Today I'm reading an article about positive emotions by Barbara Fredrickson, positive psychologist and author of Love 2.0. As I read it, I'm reminded how important it is for all of us to develop the ability, as Fredrickson calls it, "shift sets," which is to say, shift our mood and mindset. Fredrickson's research has shown that positive emotions increase our resilience because they are accompanied by broader perspective and more flexible thinking (unlike negative emotions which tend to narrow our point of view and shut down our ability to generate options).
So whether you wake up on the wrong side of the bed one morning or find yourself dealing with a major life stressor, it's important to have a set of skills that you use to bring some positive emotion online. Here are three little practices I like to do to shift my mood.

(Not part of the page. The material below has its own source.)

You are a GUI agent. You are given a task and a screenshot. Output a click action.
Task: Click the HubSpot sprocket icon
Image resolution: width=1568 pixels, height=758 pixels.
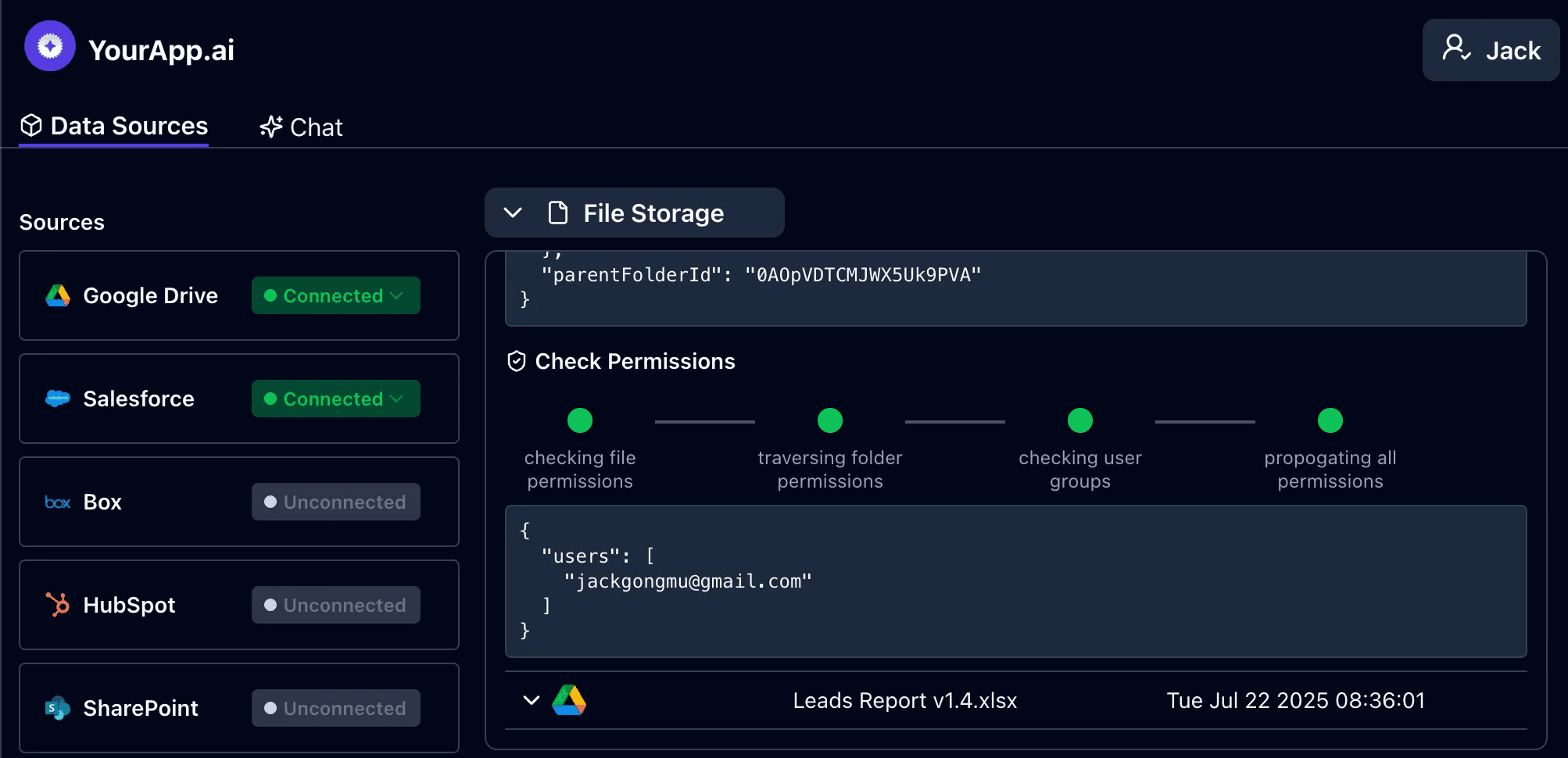pos(58,605)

1. Locate Five Beautiful Things: Wherever you are right now, identify five instances of beauty. These things can be very small. I'm not in a particularly majestic location at the moment, so here's what's in my view as an example: a splash of deeply saturated aqua blue on a book cover, the curling grain of the wood in my table, fresh green leaves that tip up toward the sky, glitter on the face of my watch, and my dog's velvety brown ears. I blogged about this boost after I read versions by Tara Mohr and Laurel Holman. This practice shifts your attention.
2. Look Up: Go outside and look up at the sky. The movement of standing on your own two feet, and tilting your head up toward the sky is naturally heart-opening. A little and sunshine or blue sky can be an added bonus. There is ample evidence that body posture impacts mood, so it's great to get in the habit of taking advantage of this quick boost (a great TED talk by Amy Cuddy discusses how body posture can impact who you become). This practice shifts your position.
3. Ask Yourself "What else can I enjoy?" Ask this question silently to yourself. Perhaps you can enjoy the cooling sensation of your breath passing by the tip of your nose. Perhaps you can enjoy the soft texture of the shirt you are wearing, or perhaps you can enjoy the smell of coffee brewing. Notice the subtle but important mind shift that accompanies the "what else" aspect of this question. According to Steve Andreas, neuro-linguist and author of Transforming Negative Self-Talk, the assumption that you were enjoying something before you asked yourself this question, even if you don't believe it, is a powerful cognitive shift. In my experience, when I ask myself this question, the assumption seems to prove itself over and over. This practice shifts your cognition.
PS I hope that if you practice with these skills you'll see that the idea here is not to aim toward becoming relentlessly and cloyingly cheerful. Instead, the invitation is to experiment with these little in the moment practices, and see for yourself if they introduce access to energy or options you might not have noticed before. I'd love to hear how it goes for you.